Like many others, I think it depends on the type of 'rebellion' and how one means 'punishment'.  My p... last pet, rebelled at times, blatantly not listening to me because it was 'cute' to do so.  Little things like sticking his tongue out and being a little bit of a brat in the store once in a while.  Playful rebellion for playful retribution.  Which, I think, at least in limited quantity, is all well and good and possibly even fun and healthy.

However, true rebellion, seriously refusing to do something that was the norm in the house for him, such as day to day duties and such, out of nowhere, or behaving in a way that was unlike him to behave due to household rules (such as, if you're out with friends, and going to be late, just give me a call, and then blatantly not doing so), that can be very troubling.  These situations, I agree again with others, do not normally require punishment, but more a long, serious talk to find out what the hell is going on and working through the core issues.

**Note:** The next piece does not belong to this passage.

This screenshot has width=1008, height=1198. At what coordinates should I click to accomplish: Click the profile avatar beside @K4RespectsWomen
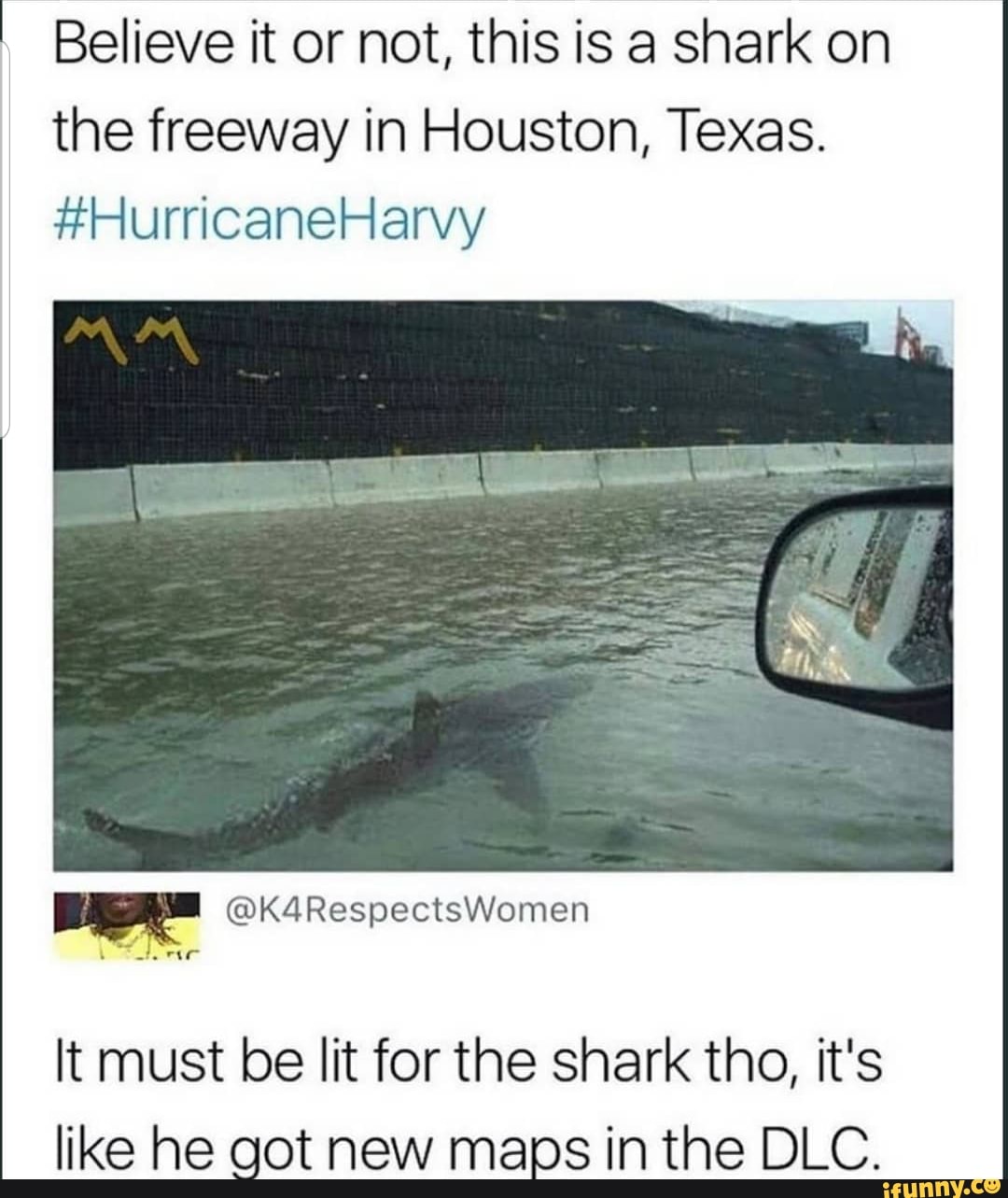128,926
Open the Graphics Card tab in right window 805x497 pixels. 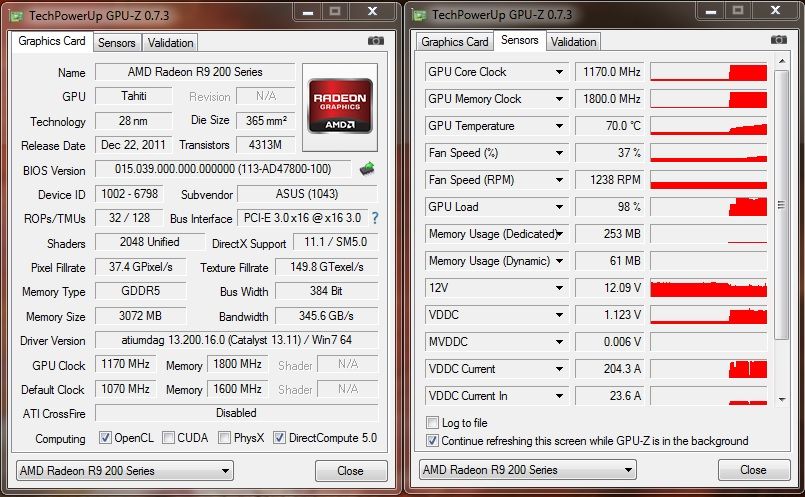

And then, there's the "mid-grade rebellion".  More than cute civil-disobedience rebellion, but less than the "complete 180" rebellion.  I like to call this kind "limit testing" or "button pushing".  Things that you can tell are obviously for getting attention.  This kind, I do tend to punish.  Normally in relation with what was done.  You ate the last slice of cake without asking anyone if they wanted it first, or being told "It's yours, go ahead.", fine.  No cake for you at all next time.  You repeatedly ignored my request that you do something small and simple, and instead sat at your computer?  Fine, I have your power cord for the day.  If the exact same behavior becomes a habit though, it falls into the 'true rebellion' category, and needs to be looked at more deeply.




wisdomtogive -> RE: Does rebellion warrant punishment? (3/21/2010 1:01:22 PM)

oh my computer froze so couldnt edit my last post. Communicating prior to living with him, gave him the knowledge that occassionally something in me is triggered and every nerve in my body is raw. This move, changes etc trigger this event, and he knew how to handle it in a way that i felt safe, and was able to move past it.





slo18 -> RE: Does rebellion warrant punishment? (3/22/2010 12:47:03 AM)

hmmm in my admitingly limited experince , a mix of both works well for me. normaly my "rebellion" is short lived. i relise what i said or did immedatly and immedatly regret it. when i say that a mix of both works what i mean is that it works well for me when the Dom in the relationship and i talk and figure out why the behavior is happening. and then if the rebellion was companied by disrespect 9 in my case it often is because i am a mouthy kind of person) then i deserve to be punished for the disrespect not the rebellion itself, and if i am not punished for it my behavior will often g et worse till i am. both are nessesary for me to feel that the matter has been closed because with out the punishment i will feel guilty and beat myself up over it for days to come.




Andalusite -> RE: Does rebellion warrant punishment? (3/22/2010 8:08:49 AM)

I sometimes fight with *myself* internally to do something he wants, which sounds like what you're talking about, but I wouldn't consider it to be a rebellion unless I were reacting against my Master.